Adult care homes (ACH) (also known as group homes or residential care homes) are single-family residences that offer care to seniors and people with disabilities. These homes are located in residential areas throughout the United States, and they offer an alternative to assisted living and nursing homes.
You may not even recognize an Adult Care Home in your neighborhood, as they look like any other home. You probably drive by one every day without knowing. Adult care homes are non-institutional. That’s why many of my clients choose a care home over assisted living, as they offer “family-style” living which, for the right person, can feel more personal, warm, and welcoming.
Adult Care Homes Versus Assisted Living
While no two care homes are built exactly the same, they generally share many traits.
Seniors receiving care are called residents, not patients. On average, there are no more than five to ten residents at a time living in an ACH, and the staff to resident ratio is usually much higher than other types of senior care facilities.
In terms of personal care, some highly skilled Adult Care Homes specialize in bariatric care, ventilator care, recovery from cosmetic surgery, and psychiatric care. This level of care is often an excellent alternative to nursing homes; however, these types of facilities can be difficult to find in more rural parts of the country.
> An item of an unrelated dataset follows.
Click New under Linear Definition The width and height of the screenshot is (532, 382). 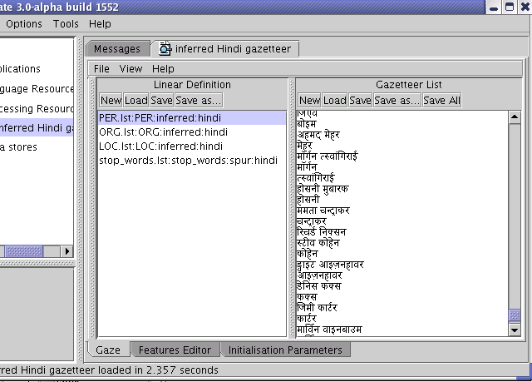coord(111,101)
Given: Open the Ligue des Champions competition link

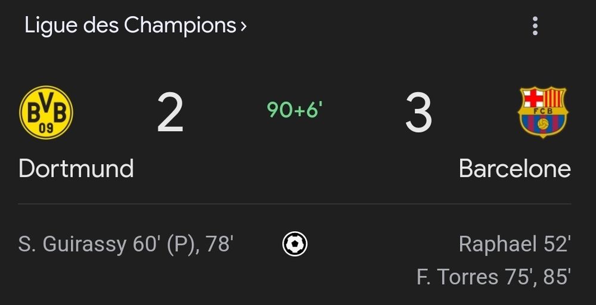Looking at the screenshot, I should (x=129, y=26).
Many older adults transition to an adult care home setting from assisted living. My grandmother lived in assisted living for several years before “outgrowing” the level of care assisted living was able to provide. When compared to assisted living, care homes have a lot in common. They both offer meals, housekeeping, private or semi-private rooms, and 24-hour assistance with both everyday tasks and emergency situations. However, there are some key differences.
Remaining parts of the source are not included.